THE TASK
Rewrite the records below, replacing every "Screen dimensions" with "Screen size" and leaving everything else unchanged.

Data listing:
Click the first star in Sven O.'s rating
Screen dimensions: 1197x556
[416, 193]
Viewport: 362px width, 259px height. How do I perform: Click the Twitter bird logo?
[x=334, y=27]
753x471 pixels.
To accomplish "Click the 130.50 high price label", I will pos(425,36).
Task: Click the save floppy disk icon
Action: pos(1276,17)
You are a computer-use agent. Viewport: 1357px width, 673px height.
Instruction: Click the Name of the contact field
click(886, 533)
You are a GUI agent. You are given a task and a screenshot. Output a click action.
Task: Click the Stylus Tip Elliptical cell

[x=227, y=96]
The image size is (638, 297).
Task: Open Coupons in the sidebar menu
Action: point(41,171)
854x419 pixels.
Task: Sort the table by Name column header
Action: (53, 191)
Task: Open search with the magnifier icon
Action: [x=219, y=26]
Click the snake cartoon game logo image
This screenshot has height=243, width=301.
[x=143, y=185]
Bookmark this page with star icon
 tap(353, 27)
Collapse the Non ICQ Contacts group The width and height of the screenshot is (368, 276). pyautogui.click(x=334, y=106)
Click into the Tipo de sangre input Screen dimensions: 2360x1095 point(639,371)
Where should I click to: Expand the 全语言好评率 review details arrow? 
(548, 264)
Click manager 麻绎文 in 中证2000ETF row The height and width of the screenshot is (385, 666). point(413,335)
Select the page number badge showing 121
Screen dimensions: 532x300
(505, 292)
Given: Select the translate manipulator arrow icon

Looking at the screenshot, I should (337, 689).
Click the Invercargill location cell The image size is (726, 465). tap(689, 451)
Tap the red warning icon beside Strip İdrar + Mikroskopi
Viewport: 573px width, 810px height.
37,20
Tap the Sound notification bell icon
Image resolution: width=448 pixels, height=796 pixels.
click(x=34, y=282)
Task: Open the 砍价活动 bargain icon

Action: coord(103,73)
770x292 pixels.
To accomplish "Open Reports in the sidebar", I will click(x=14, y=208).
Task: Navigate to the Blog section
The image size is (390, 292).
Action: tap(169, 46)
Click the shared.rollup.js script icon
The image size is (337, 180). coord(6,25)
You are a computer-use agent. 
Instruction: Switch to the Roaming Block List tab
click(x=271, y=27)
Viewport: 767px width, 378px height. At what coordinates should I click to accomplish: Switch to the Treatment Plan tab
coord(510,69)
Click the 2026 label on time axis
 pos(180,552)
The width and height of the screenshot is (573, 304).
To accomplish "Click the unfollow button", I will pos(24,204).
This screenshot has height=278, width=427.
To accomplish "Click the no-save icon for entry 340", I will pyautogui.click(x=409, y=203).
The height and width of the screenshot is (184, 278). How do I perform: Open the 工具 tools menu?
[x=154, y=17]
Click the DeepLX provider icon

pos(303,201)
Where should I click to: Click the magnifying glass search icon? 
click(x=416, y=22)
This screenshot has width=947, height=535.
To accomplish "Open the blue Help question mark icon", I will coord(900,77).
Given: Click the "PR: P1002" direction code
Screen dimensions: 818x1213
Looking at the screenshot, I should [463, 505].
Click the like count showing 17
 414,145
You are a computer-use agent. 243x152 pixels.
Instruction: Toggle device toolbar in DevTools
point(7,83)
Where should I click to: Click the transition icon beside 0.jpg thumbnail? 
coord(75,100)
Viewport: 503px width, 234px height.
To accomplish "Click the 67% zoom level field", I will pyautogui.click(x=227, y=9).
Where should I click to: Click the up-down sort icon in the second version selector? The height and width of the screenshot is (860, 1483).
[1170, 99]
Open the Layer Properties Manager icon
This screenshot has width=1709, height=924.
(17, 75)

RESULT FOR THIS TASK
Click the first star in Sven O.'s rating
Screen size: 1197x556
[416, 193]
Viewport: 362px width, 259px height. How do I perform: Click the Twitter bird logo?
[x=334, y=27]
753x471 pixels.
To accomplish "Click the 130.50 high price label", I will pos(425,36).
Task: Click the save floppy disk icon
Action: pos(1276,17)
You are a computer-use agent. Viewport: 1357px width, 673px height.
Instruction: Click the Name of the contact field
click(886, 533)
You are a GUI agent. You are given a task and a screenshot. Output a click action.
Task: Click the Stylus Tip Elliptical cell

[x=227, y=96]
The image size is (638, 297).
Task: Open Coupons in the sidebar menu
Action: point(41,171)
854x419 pixels.
Task: Sort the table by Name column header
Action: (53, 191)
Task: Open search with the magnifier icon
Action: [x=219, y=26]
Click the snake cartoon game logo image
This screenshot has height=243, width=301.
[x=143, y=185]
Bookmark this page with star icon
 tap(353, 27)
Collapse the Non ICQ Contacts group The width and height of the screenshot is (368, 276). pyautogui.click(x=334, y=106)
Click into the Tipo de sangre input Screen size: 2360x1095 point(639,371)
Where should I click to: Expand the 全语言好评率 review details arrow? 
(548, 264)
Click manager 麻绎文 in 中证2000ETF row The height and width of the screenshot is (385, 666). point(413,335)
Select the page number badge showing 121
Screen size: 532x300
(505, 292)
Given: Select the translate manipulator arrow icon

Looking at the screenshot, I should (337, 689).
Click the Invercargill location cell The image size is (726, 465). tap(689, 451)
Tap the red warning icon beside Strip İdrar + Mikroskopi
Viewport: 573px width, 810px height.
37,20
Tap the Sound notification bell icon
Image resolution: width=448 pixels, height=796 pixels.
click(x=34, y=282)
Task: Open the 砍价活动 bargain icon

Action: coord(103,73)
770x292 pixels.
To accomplish "Open Reports in the sidebar", I will click(x=14, y=208).
Task: Navigate to the Blog section
The image size is (390, 292).
Action: tap(169, 46)
Click the shared.rollup.js script icon
The image size is (337, 180). coord(6,25)
You are a computer-use agent. 
Instruction: Switch to the Roaming Block List tab
click(x=271, y=27)
Viewport: 767px width, 378px height. At what coordinates should I click to accomplish: Switch to the Treatment Plan tab
coord(510,69)
Click the 2026 label on time axis
 pos(180,552)
The width and height of the screenshot is (573, 304).
To accomplish "Click the unfollow button", I will pos(24,204).
This screenshot has height=278, width=427.
To accomplish "Click the no-save icon for entry 340", I will pyautogui.click(x=409, y=203).
The height and width of the screenshot is (184, 278). How do I perform: Open the 工具 tools menu?
[x=154, y=17]
Click the DeepLX provider icon

pos(303,201)
Where should I click to: Click the magnifying glass search icon? 
click(x=416, y=22)
This screenshot has width=947, height=535.
To accomplish "Open the blue Help question mark icon", I will coord(900,77).
Given: Click the "PR: P1002" direction code
Screen size: 818x1213
Looking at the screenshot, I should [463, 505].
Click the like count showing 17
 414,145
You are a computer-use agent. 243x152 pixels.
Instruction: Toggle device toolbar in DevTools
point(7,83)
Where should I click to: Click the transition icon beside 0.jpg thumbnail? 
coord(75,100)
Viewport: 503px width, 234px height.
To accomplish "Click the 67% zoom level field", I will pyautogui.click(x=227, y=9).
Where should I click to: Click the up-down sort icon in the second version selector? The height and width of the screenshot is (860, 1483).
[1170, 99]
Open the Layer Properties Manager icon
This screenshot has width=1709, height=924.
(17, 75)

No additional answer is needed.